Magistrado ResponsávelSACARR
Data da Resolução24 de Setembro de 2015
EmissorCourt of Appeal of Lisbon (Portugal)

Decisão Texto Parcial:


Acordam no Tribunal da Relação de Lisboa: I - RELATÓRIO: Os autores J... e M... intentaram acção ordinária contra os réus M... e M..., pedindo que os mesmos fossem condenados a desocupar a fracção autónoma designada pela letra “C” do prédio urbano sito na Avª ..., inscrito na matriz predial urbana sob o nº 567, descrito na 1ª Conservatória do Registo Predial de Lisboa sob o nº 2133 e ainda a pagar aos autores a quantia de € 708,34 por cada mês de ocupação do imóvel até entrega do mesmo aos autores.

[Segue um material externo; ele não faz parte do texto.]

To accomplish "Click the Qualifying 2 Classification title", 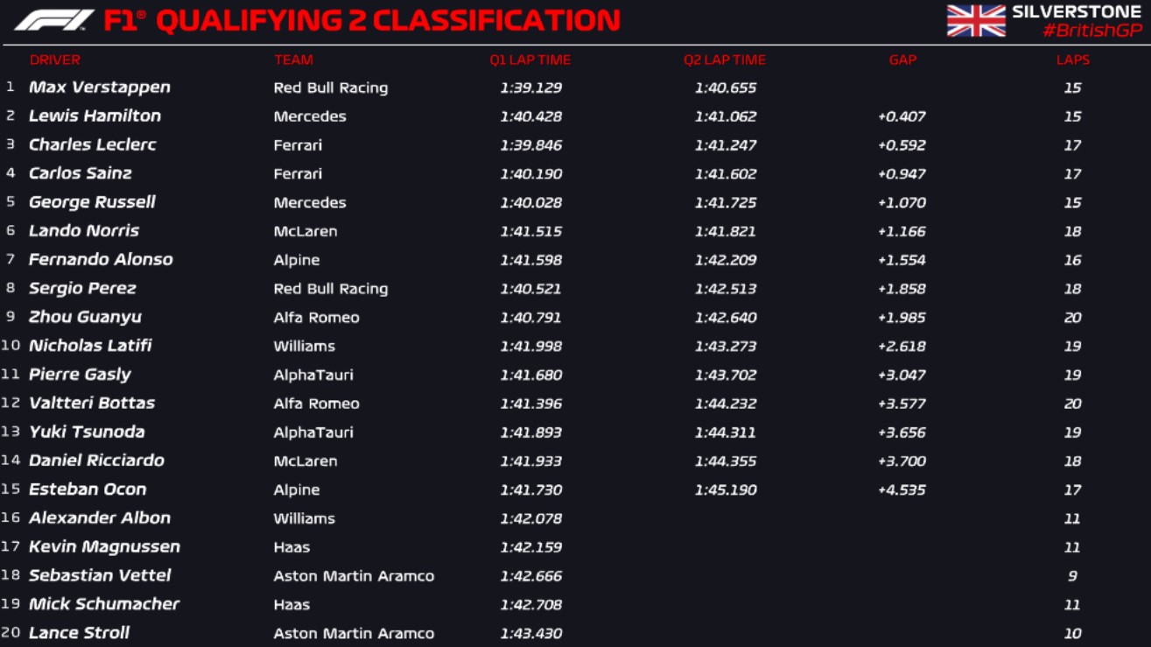I will point(361,20).
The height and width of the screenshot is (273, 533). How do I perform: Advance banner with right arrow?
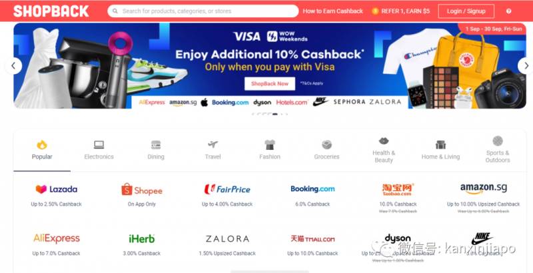526,66
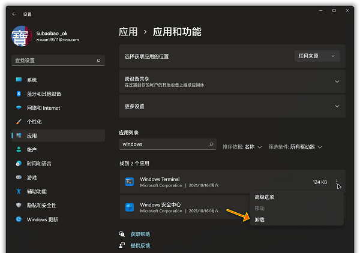
Task: Click the Windows Terminal app icon
Action: coord(129,182)
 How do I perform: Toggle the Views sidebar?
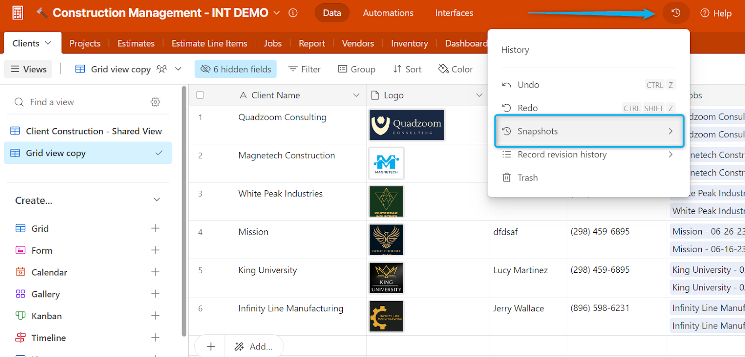[28, 69]
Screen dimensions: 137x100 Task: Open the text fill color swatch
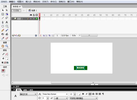[79, 94]
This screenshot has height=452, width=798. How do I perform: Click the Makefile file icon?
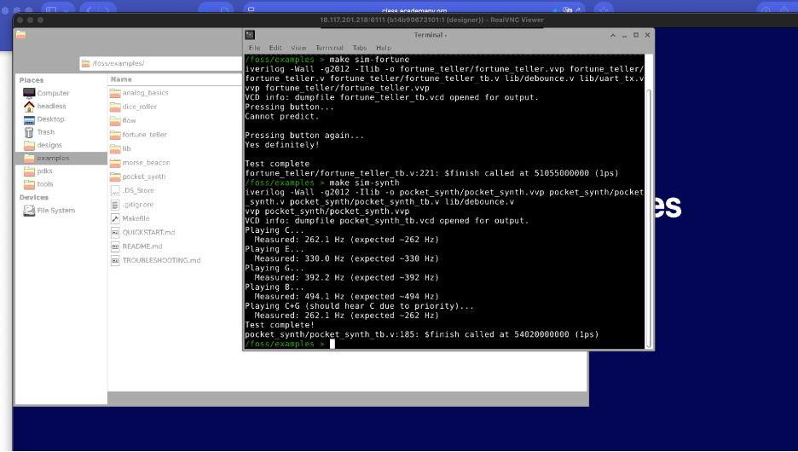point(116,218)

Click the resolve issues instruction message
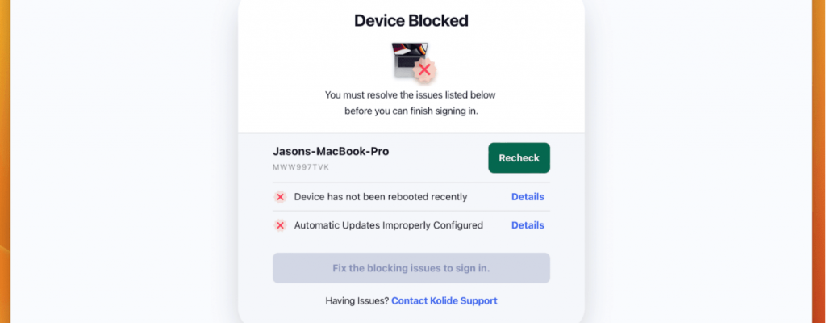click(411, 103)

Alegaram, em síntese, que autores e réus são comproprietários da fracção “C” daquele prédio, na proporção, respectivamente, de 5/6 avos e 1/6, tendo a compropriedade resultado, entre outros factos, dos inventários por morte de M..., o qual correu termos na 2ª secção do 17º Juízo Cível de Lisboa, processo 6.220 e de L... o qual correu termos na 1ª secção do 4º Juízo Cível de Lisboa, processo 933/05.8TJLSB. A fracção em causa tem vindo a ser ocupada pelos réus, tendo-lhes sido entregue, por meio de contrato de comodato, sem que fosse estabelecido prazo ou uso para o dito comodato. Os autores enviaram aos réus uma comunicação, que os réus se recusaram a receber, onde reclamam o direito de administrar a dita fracção, por serem detentores de 5/6 da aludida fracção. A fracção tem um valor de mercado, ao nível do arrendamento, superior a € 850,00 por mês.

Os réus contestaram, pugnando pela improcedência da acção. Em substância, alegaram que sempre viveram no imóvel dos autos, que sempre constituiu a casa de morada de família dos réus, pelo que a ocupação da fracção não resulta de qualquer contrato de comodato.

Os autores nunca enviaram qualquer carta aos réus. Os autores nunca contribuíram para os encargos com a referida fracção, o que sempre foi da responsabilidade dos réus, incluindo as de natureza fiscal. A fracção possui um valor de mercado muito inferior ao indicado pelo autor e nunca superior a € 300,00 mensais.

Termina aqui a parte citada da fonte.